The z/OS issue is actually caused by the following. The z/OS ftp-s client expects at least one certificate_authority as part of the certificate request made by the server. In the VSFTPD implementation there is no way to give it any. By that VSFTPD is compliant with RFC's for TLS v1.1 and TLS v1.2, which allow a request without a certificate_authority. However there are still versions of z/OS in the field that use TLS v1.0. For TLS v1.0 at least one certificate_authority must be present in the certificate request from the server causing the problem mentioned earlier. And there might be other cases where one want to be able to provide certificate_authorities as part of the request.

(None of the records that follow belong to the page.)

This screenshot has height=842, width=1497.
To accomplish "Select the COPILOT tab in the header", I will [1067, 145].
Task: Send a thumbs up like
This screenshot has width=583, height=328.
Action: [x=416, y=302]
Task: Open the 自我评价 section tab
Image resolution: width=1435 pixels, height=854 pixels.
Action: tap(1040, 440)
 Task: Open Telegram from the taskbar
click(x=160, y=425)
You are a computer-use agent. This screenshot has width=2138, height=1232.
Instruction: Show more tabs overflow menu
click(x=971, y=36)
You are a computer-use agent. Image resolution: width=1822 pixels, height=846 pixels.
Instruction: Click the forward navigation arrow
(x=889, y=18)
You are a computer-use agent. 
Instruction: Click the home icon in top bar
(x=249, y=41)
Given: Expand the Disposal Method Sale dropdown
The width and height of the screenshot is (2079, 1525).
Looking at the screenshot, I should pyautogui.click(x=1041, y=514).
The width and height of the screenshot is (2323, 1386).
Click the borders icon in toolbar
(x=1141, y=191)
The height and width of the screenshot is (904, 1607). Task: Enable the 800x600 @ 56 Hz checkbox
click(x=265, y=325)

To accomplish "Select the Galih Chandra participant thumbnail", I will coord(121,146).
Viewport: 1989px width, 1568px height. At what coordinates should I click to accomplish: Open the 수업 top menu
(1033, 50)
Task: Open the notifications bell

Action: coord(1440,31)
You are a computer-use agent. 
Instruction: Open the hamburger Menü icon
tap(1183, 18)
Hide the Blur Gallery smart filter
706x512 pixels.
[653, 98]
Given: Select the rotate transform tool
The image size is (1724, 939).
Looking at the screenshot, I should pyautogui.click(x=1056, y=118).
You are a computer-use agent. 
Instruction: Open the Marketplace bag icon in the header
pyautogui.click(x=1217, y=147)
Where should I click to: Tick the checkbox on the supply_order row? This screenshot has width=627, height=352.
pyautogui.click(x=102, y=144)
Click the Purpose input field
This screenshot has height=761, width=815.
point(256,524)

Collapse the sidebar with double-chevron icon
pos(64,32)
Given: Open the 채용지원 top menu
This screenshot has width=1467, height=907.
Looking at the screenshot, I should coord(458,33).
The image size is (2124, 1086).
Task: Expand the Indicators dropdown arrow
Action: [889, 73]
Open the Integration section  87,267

There is an easy solution for this, with the following change in the ssl.c file VSFTPD will sent certificate_authorities as part of the certificate request:

ssl.c:125:

if (verify_option)
{
SSL_CTX_set_verify(p_ctx, verify_option, ssl_verify_callback);
if (tunable_ca_certs_file)
{
if (!SSL_CTX_load_verify_locations(p_ctx, tunable_ca_certs_file, NULL))
{
die("SSL: could not load verify file");
}

/*
* Following line will add the CA's inside the file configured with ca_cert_file
* to the certificate_authorities list inside the certificate request sent from the
* VSFTPD server to the client:
*/
SSL_CTX_set_client_CA_list(p_ctx,SSL_load_client_CA_file(tunable_ca_certs_file));

}
}
p_sess->p_ssl_ctx = p_ctx;
ssl_inited = 1;
}

In this case the vsftpd.conf option ca_certs_file is used for keeping the CA's to be sent as part of the certificate request.

To show you the result of this (a curl trace on the client side):

Without this change:

== Info: SSLv3, TLS handshake, Request CERT (13):
<= Recv SSL data, 9 bytes (0x9)
0000: 0d 00 00 05 02 01 02 00 00 .........

With this change:

== Info: SSLv3, TLS handshake, Request CERT (13):
<= Recv SSL data, 98 bytes (0x62)
0000: 0d 00 00 5e 02 01 02 00 59 00 57 30 55 31 0b 30 ...^....Y.W0U1.0
0010: 00 00 00 00 00 00 00 00 00 00 00 00 00 00 00 00
0020: 00 00 00 00 00 00 00 00 00 00 00 00 00 00 00 00
0030: CO NT EN TS RE MO VE D ON PU RP OS E 00 00 00 00
0040: 00 00 00 00 00 00 00 00 00 00 00 00 00 00 00 00
0050: 00 00 00 00 00 00 00 00 00 00 00 00 00 00 00 00
0060: 43 41 CA

Hope you'll consider a change like this inside vsftpd.

Chris said...

@Anybody Mustermann, @anonymous: I'll release a v2.2.1 today which fixes the issue with pasv_address - sorry about that!

Chris said...

@Hans: thanks, I've put something similar into v2.2.1 -- although requesting a client send a cert is disabled by default in v2.2.0, in favour of SSL session reuse as an authenticator of data sessions.